I said this to T——, who told me a personal experience that tends to destroy even this last chance for the sportsman to be doughty. T—— came on a bear and cubs in the spring, and of course they made off, but his dog caught and held one little cub which cried out like a child—and its contemptible mama hurried straight on and away.

Not so a goat mama of which T—— also told me. Some prospectors came on a bunch of goats when the kids were young enough to be caught. One of the men captured a kid, and was walking off with it, when the mother took notice and charged furiously down on him. He flew by in ignominious sight of the whole camp with the goat after him, till he was obliged to drop the kid, which was then escorted back to its relatives by its most competent parent.

Yet no room for generalizing is here. We cannot conclude that the Ursus family fails to think blood as thick as other people do. These two incidents merely show that the race of bears is capable of producing unmaternal females, while, on the other hand, we may expect occasionally to find in a nanny-goat a Mother of the Gracchi.

I wished to help carry the heavy hide of the second billy; but T—— inflicted this upon himself, "every step to camp," he insisted, "for punishment at disappointing you." The descent this day had been bad enough, taking forty minutes for some four hundred yards. But now we were two hours getting up, a large part of the way on hands and knees. I carried the two rifles and the glass, going in front to stamp some sort of a trail in the sliding rocks, while T—— panted behind me, bearing the goat-hide on his back.

Our next hunt was from seven till four, up and down, in the presence of noble and lonely mountains. The straight peaks which marshal round the lake of Chelan were in our view near by, beyond the valley of the Twispt, and the whole Cascade range rose endlessly, and seemed to fill the world. Except in Switzerland, I have never seen such an unbroken area of mountains. And all this beauty going begging, while each year our American citizens of the East, more ignorant of their own country and less identified with its soil than any race upon earth, herd across the sea to the tables d'hôte they know by heart! But this is wandering a long way from goats, of which this day we saw none.

A gale set in after sunset. This particular afternoon had been so mellow, the sun had shone so clear from a stable sky, that I had begun to believe the recent threats of winter were only threats, and that we had some open time before us still. Next morning we waked in midwinter, the flakes flying thick and furious over a park that was no longer a pasture, but a blind drift of snow. We lived in camp, perfectly comfortable. Down at the Forks I had had made a rough imitation of a Sibley stove. All that its forger had to go on was my unprofessional and inexpert description, and a lame sketch in pencil; but he succeeded so well that the hollow iron cone and joints of pipe he fitted together turned out most efficient. The sight of the apparatus packed on a horse with the panniers was whimsical, and until he saw it work I know that T—— despised it. After that, it commanded his respect. All this stormy day it roared and blazed, and sent a lusty heat throughout the tent. T—— cleaned the two goat-heads, and talked Shakspere and Thackeray to me. He quoted Henry the Fourth, and regretted that Thackeray had not more developed the character of George Warrington. Warrington was the man in the book. When night came the storm was gone.

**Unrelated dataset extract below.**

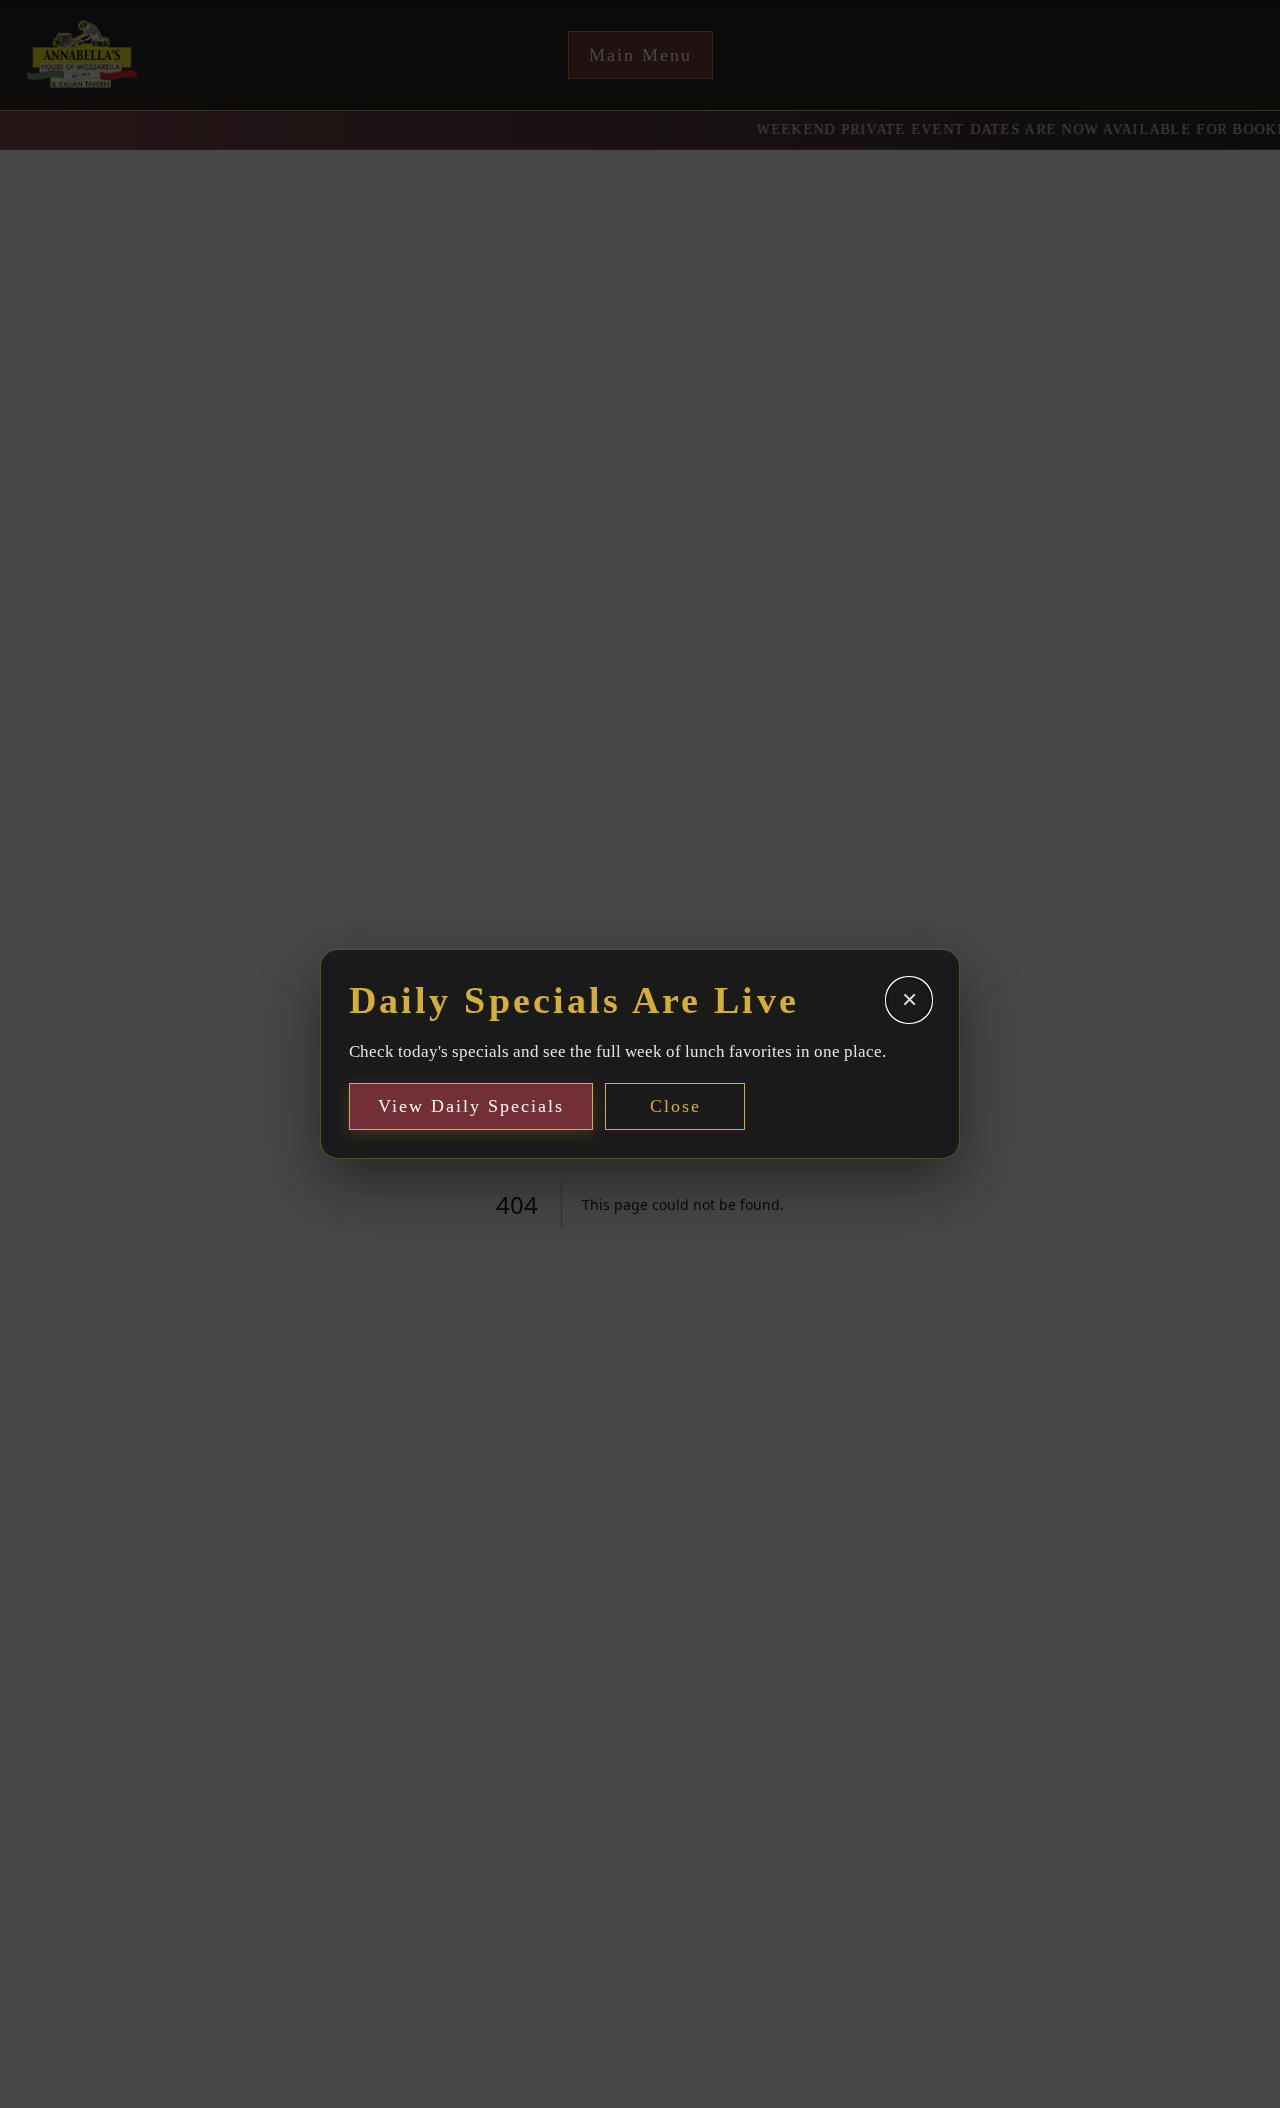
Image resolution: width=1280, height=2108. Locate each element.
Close (675, 1106)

By eight the next morning we had sighted another large solitary billy. But he had seen us down in the park from his ridge. He had come to the edge, and was evidently watching the horses. If not quick-witted, the goat is certainly wary; and the next time we saw him he had taken himself away down the other side of the mountain, along a spine of rocks where approach was almost impossible. We watched his slow movements through the glass, and were both reminded of a bear. He felt safe, and was stepping deliberately along, often stopping, often walking up some small point and surveying the scenery. He moved in an easy, rolling fashion, and turned his head importantly. Then he lay down in the sun, but saw us on our way to him, and bounced off. We came to the place where he had jumped down sheer twenty feet at least. His hoof-tracks were on the edge, and in the gravel below the heavy scatter he made in landing; and then,—hasty tracks round a corner of rock, and no more goat that day.

I had become uneasy about the weather. It was all sunshine again, and though our first goat was irretrievably gone, we had the afternoon before us. Nevertheless, when I suggested we should spend it in taking the shoes off the horses, so they might be able to walk homeward without falling in the snow, T—— thought it our best plan. We wanted to find a bunch of goats now, nannies and kids, as well as billies. It had been plain that these ridges here contained very few, and those all hermits; males who from age, or temperament, or disappointment in love, had retired from society, and were spending the remainder of their days in a quiet isolation and whatever is the goat equivalent for reading Horace. It was well enough to have begun with these philosophers, but I wanted new specimens.

We were not too soon. A new storm had set in by next morning, and the unshod horses made their journey down the mountain, a most odious descent for man and beast, in the sliding snow. But down on the Twispt it was yet only autumn, with no snow at all. This was a Monday, the 7th of November, and we made haste to the Forks, where I stopped a night to read a large, accumulated mail, and going on at once, overtook my outfit, which had preceded me on the day before.